Honda needed to bring together product, process and resources in the context of the manufactured product and plant. To accurately simulate the actual spot, it needed to be able to see any vehicle, and any variation of it, the specific plan contents and the specific plan resources, he said.

“All Honda plants have different characteristics” so the task was challenging, Emerson said. Visualizing “the product sequence, the buildup, the actual carrier at the plant, the position of the car body and all of the parts that are supposed to be on that car at that particular build location” was a challenging task, and Honda’s vision could not be achieved with the current capabilities and challenged Dassault “to accomplish greater things.”

It was difficult for the process planners “to visualize what they were assembling, because they were just typing in part numbers and typing in a process sequence,” he said.

Honda gave Dassault a long laundry list of must items: It needed to use the 3D data, and with dispatch. It did not need the heavy CATIA data. And, most importantly, it needed to be simple.

The pair worked over two years and “developed a great product: Planning Structure,” Emerson said.

“We can pull all of the product process and resource data in just as we did before from the legacy system as a starting point, and after the process engineers go in and make all of the changes we can quickly understand the part consumption,” he said. “This is critical to make sure that we don’t forget any parts in the overall process.”

It is the same process for every variation of the vehicle.
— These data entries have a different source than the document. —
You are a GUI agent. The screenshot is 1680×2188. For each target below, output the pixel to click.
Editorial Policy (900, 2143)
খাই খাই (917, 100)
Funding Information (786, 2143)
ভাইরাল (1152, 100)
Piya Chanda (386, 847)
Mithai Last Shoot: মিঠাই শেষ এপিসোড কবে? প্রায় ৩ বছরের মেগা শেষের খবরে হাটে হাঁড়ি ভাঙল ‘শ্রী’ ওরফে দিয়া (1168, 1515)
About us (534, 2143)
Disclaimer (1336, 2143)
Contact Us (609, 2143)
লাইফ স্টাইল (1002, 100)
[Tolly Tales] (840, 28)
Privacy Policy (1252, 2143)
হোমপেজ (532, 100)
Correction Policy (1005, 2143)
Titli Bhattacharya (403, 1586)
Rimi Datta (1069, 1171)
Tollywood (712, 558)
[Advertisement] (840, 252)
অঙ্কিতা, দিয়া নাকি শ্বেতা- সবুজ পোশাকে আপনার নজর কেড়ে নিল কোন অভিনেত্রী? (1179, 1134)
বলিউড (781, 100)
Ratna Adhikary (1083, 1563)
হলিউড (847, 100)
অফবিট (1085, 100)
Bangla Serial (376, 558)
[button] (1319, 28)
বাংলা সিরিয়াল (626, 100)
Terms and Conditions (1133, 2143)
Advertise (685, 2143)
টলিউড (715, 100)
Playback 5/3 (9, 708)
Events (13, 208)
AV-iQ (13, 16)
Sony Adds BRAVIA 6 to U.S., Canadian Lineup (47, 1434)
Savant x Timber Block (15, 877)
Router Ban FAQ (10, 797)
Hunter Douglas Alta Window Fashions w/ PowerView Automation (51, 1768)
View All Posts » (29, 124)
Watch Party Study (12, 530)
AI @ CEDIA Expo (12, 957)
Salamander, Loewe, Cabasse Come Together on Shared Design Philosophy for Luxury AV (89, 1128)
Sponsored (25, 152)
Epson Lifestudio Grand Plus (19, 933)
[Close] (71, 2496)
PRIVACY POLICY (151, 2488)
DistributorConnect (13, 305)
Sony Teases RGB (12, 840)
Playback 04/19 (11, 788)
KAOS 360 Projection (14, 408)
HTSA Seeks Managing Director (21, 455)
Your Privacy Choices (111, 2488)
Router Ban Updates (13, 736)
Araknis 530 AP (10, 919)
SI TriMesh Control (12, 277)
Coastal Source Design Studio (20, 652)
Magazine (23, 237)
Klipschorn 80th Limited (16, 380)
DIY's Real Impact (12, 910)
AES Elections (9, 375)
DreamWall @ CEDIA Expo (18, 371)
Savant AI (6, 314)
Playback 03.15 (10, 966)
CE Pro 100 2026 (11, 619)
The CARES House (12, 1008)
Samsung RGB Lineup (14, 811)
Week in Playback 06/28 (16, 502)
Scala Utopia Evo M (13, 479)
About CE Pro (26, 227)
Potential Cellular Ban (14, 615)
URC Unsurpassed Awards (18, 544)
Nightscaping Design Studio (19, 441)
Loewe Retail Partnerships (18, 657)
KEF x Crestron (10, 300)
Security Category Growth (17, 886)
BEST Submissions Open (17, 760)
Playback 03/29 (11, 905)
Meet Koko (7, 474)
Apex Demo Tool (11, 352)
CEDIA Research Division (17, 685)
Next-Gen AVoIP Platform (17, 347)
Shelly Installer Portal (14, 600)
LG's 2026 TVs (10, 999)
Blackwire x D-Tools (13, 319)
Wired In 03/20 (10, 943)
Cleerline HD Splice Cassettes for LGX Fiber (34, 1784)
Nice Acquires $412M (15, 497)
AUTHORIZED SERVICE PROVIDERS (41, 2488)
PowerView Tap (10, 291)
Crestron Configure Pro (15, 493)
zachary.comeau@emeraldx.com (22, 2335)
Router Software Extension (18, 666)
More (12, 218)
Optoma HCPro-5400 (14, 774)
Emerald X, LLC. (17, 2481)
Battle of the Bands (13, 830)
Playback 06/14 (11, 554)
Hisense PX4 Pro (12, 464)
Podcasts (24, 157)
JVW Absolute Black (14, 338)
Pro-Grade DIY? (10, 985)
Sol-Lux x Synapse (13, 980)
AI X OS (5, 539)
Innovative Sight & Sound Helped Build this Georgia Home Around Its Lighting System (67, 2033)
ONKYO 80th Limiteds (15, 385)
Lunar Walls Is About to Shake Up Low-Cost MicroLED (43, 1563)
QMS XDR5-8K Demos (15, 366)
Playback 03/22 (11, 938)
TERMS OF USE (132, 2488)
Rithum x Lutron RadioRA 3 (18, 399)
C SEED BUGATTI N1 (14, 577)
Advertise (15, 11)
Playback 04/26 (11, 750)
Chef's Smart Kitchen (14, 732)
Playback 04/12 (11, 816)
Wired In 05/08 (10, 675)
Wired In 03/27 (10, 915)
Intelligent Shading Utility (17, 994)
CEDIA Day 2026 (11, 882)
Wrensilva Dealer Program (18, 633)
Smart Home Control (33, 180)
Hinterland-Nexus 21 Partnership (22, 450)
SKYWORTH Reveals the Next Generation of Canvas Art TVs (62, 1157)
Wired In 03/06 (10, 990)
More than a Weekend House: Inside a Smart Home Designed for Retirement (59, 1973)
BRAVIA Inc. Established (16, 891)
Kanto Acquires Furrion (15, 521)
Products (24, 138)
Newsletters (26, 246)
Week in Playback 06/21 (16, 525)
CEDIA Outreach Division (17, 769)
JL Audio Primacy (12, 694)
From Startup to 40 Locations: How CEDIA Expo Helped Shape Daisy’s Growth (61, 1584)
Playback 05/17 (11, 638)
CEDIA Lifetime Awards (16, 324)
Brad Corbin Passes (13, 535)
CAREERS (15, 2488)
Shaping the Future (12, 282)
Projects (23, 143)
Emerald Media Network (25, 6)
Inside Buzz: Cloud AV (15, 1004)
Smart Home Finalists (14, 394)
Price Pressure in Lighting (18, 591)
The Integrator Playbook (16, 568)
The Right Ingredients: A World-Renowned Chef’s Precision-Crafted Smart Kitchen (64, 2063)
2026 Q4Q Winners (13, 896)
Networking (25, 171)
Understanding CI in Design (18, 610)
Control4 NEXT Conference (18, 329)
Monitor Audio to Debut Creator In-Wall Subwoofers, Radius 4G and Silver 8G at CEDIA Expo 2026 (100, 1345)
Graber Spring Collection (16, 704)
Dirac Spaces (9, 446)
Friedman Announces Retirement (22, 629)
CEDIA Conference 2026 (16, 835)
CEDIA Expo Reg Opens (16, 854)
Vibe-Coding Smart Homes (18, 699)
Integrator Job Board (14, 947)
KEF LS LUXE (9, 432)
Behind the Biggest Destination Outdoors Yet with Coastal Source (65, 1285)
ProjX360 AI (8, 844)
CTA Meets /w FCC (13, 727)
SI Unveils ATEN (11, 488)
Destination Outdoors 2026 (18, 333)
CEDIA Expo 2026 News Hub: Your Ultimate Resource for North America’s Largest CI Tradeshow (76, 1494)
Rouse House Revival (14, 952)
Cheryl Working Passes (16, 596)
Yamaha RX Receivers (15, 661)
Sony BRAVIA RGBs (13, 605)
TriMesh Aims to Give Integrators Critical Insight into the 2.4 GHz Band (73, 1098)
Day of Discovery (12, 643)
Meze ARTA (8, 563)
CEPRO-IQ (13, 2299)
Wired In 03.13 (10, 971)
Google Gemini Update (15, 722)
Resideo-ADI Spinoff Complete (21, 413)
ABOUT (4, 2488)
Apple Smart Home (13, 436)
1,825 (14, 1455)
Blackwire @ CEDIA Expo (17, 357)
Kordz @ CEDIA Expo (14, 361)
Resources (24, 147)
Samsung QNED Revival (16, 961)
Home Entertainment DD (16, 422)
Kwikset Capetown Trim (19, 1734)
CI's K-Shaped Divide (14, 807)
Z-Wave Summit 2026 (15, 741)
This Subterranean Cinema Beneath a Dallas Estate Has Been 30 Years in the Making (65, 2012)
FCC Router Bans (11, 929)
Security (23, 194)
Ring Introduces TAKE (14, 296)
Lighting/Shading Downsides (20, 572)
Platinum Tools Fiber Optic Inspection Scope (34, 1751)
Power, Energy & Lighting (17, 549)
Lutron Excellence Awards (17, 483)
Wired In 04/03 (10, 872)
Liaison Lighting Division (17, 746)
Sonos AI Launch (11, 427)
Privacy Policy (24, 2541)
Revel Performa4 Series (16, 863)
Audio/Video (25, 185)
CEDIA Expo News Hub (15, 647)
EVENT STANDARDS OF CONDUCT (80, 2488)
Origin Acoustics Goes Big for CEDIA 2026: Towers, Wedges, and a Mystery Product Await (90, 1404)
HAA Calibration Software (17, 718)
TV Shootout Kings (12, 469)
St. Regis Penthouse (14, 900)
In the visualization, parts that have yet to be consumed are orange.

“So it is [now] very easy for the process engineer to understand that they have to apply that part,” Emerson said. “Once the part is applied to the sequence, we can plan the sequence time and all of the requirements that go along with that.”

Time entries are critical so the process engineer can balance “all of the time across the whole process line, or at least within the work cell,” he said. “Of course then at the end they can confirm the final assembly sequence by seeing the images again in proper color.”

Instead of using CATIA data, the duo chose to go with NAV REPs, “a very lightweight data that we could create in order to make it very visual and very [quick and] easy to turn around,” Emerson said.

On the “simple design” front, Dassault and Honda came up with a drag-and-drop process for assigning parts to the process sequence.

“It’s super easy: Our process engineers are very excited about using this, and they just started using it on one of models in development,” he said.

Once the part is assigned to the process sequence, “you can interrogate the process step and it highlights the part and says, ‘Yes, that’s the right part that I meant to put in there’,” he added.

When things need to be moved around, “that’s also drag and drop, cut and paste, it’s very easy to cut it, drop it in, and it’s very easy to move forward,” Emerson said. “When the adjustments are made the overall process time calculation allocated to the product adjusts accordingly. It’s very smart.”